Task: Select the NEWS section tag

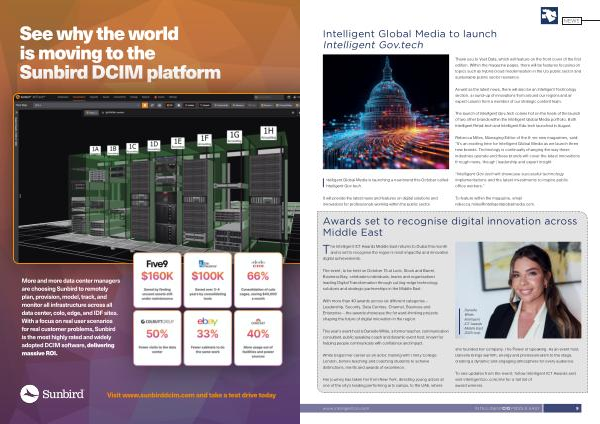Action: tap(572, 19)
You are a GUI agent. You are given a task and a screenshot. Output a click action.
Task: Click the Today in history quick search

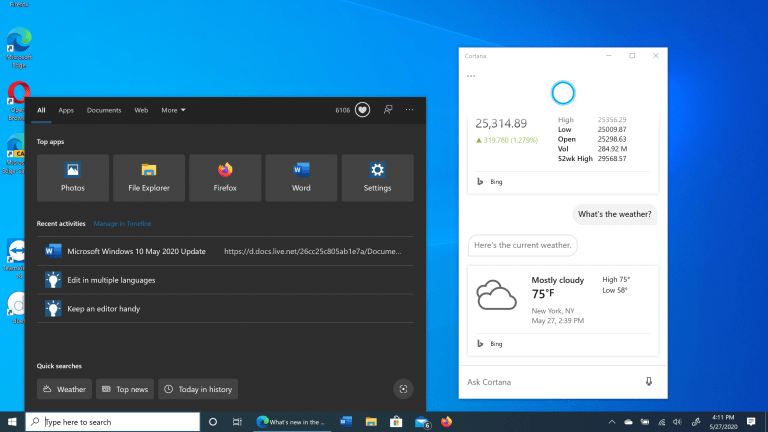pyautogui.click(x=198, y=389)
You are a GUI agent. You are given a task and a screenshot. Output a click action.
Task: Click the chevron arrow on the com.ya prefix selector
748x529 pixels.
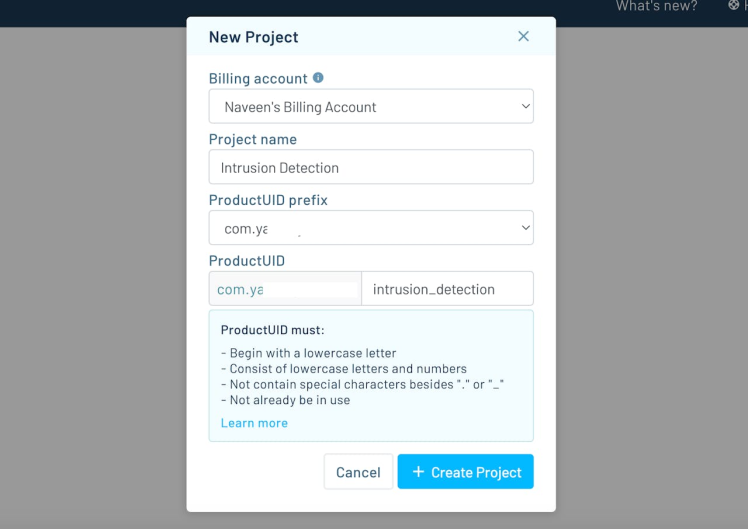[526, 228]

--

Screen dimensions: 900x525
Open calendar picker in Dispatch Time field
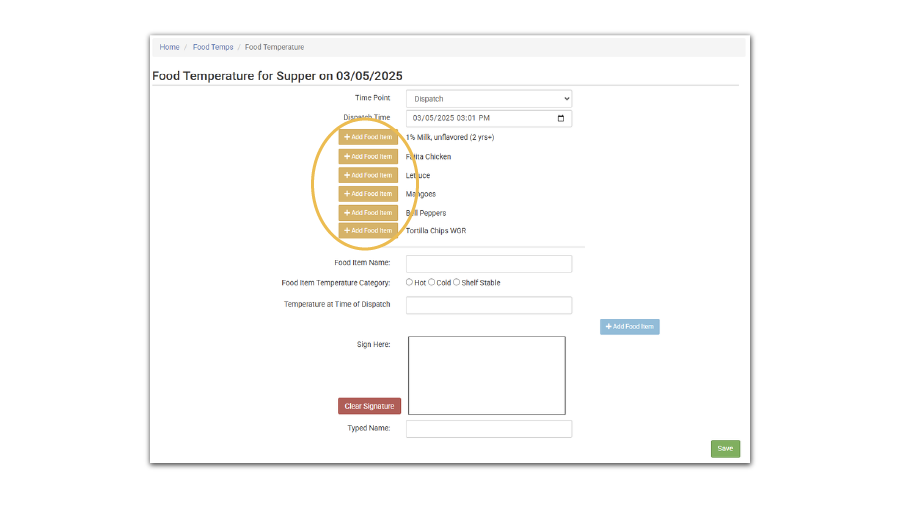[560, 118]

==

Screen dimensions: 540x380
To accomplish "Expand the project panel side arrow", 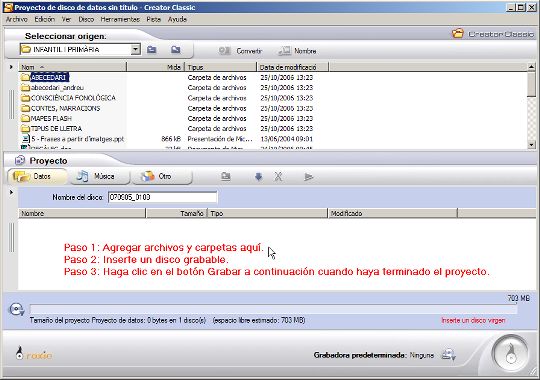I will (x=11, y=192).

## [What you are asked to do]
Report every line of the material above in which "dimensions" appears.

## [Solution to the problem]
Screen dimensions: 900x525
Screen dimensions: 540x380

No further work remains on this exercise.